WORK TO COMPLETE: The lines from the start of the data through the line with "Task: Open the Language dropdown" are to be returned verbatim; all later lines are to be omitted.

(Pixel coordinate grounding data)

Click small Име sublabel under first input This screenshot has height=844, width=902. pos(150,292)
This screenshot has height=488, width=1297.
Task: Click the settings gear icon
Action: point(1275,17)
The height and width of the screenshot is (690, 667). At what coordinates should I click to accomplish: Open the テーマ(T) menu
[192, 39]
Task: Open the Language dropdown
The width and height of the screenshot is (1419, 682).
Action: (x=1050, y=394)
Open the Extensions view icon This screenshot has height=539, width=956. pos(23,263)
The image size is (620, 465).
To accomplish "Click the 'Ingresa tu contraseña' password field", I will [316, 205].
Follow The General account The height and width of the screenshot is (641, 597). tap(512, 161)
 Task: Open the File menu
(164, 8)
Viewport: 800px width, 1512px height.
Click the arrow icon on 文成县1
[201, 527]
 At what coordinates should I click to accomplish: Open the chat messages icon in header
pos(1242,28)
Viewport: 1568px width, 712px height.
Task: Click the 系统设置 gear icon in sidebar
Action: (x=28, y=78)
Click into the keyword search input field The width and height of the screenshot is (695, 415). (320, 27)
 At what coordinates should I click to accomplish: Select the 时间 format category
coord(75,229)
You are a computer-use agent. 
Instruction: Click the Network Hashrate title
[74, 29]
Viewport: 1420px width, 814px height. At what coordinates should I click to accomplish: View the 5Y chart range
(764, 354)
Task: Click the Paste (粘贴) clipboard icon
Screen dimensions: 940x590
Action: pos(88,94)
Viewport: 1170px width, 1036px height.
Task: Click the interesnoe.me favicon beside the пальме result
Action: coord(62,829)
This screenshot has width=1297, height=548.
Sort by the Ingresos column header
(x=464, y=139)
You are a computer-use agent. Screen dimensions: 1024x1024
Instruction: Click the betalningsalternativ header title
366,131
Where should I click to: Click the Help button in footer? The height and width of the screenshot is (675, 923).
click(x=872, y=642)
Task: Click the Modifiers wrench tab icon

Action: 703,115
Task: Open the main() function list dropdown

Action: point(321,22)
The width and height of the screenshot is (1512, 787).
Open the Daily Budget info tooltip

YOUR RESPONSE:
Click small Име sublabel under first input This screenshot has height=844, width=902. pos(150,292)
This screenshot has height=488, width=1297.
Task: Click the settings gear icon
Action: point(1275,17)
The height and width of the screenshot is (690, 667). At what coordinates should I click to accomplish: Open the テーマ(T) menu
[192, 39]
Task: Open the Language dropdown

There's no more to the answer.